Grieg's Piano Concerto was the only concerto the Norwegian composer ever produced. It was written in 1868 during a happy period in the great maestro's life and was first performed on 3 April 1869 in the Danish capital, Copenhagen, close to where Grieg was living at the time. The concerto consists of three movements, including one of the most dramatic openings ever to have been written for concert music in the first. The finale includes a lively rhythmic passage based on a halling, a Norwegian folk dance. Grieg made several revisions to the concerto in the years that followed. Changes he made in 1872 were followed by further ones in 1882, 1890 and 1895 before his final revision, which included the addition of more horns to the orchestration, was submitted to his publisher just a few weeks before his death. The Piano Concerto in A minor remains one of Grieg's most popular works.
Composed in 1943, Bartók's Concerto for Orchestra premiered on 1 December 1944 at Boston's Symphony Hall in the United States. Like Grieg, the Hungarian composer would go on to revise this work, but only once, with alterations he decided upon in February 1945. When the piece made its debut, the term 'concerto for an orchestra' seemed contradictory since there was no soloist required for it to be performed. Bartók explained that he chose this title based on the way he composed for sections of the orchestra in a manner that was designed for each to be virtuosic. The second movement encapsulates this approach and is nicknamed 'Game of Pairs'. In it, woodwind and trumpet duets explore five separate musical ideas, with each pair playing a different interval apart. The Concerto for Orchestra makes use of non-traditional modes and scales to achieve its effect on audiences, one that combines folk elements and more modern, twentieth-century orchestral music.

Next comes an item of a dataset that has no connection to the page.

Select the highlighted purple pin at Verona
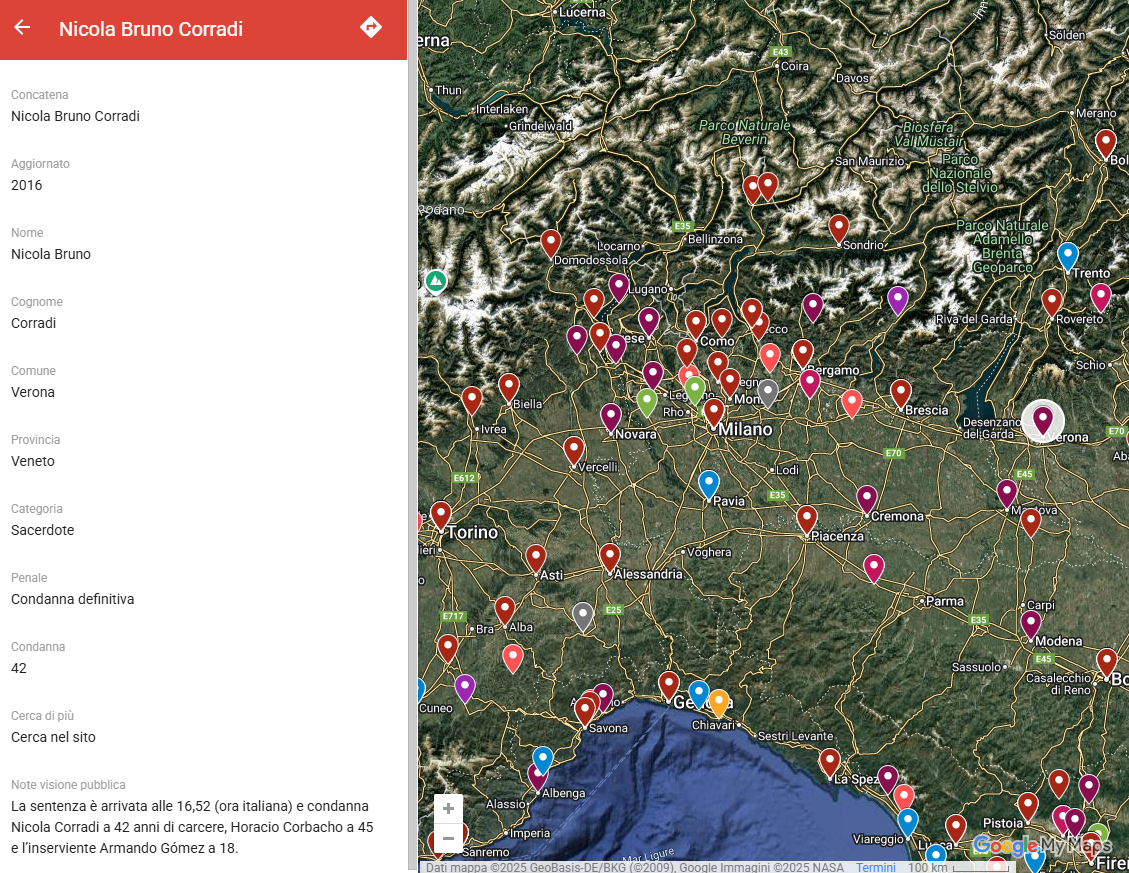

Born in 1990, Alpesh Chauhan is a rising star who has made a considerable name for himself, serving as the Principal Guest Conductor of the Düsseldorf Symphony Orchestra among other roles. He was educated in conducting at the Royal Northern College of Music in England, after having initially studied the cello. With such a talented conductor and two wonderfully evocative orchestral pieces, this concert at Verona's Teatro Filarmonico is set to offer superb musical entertainment.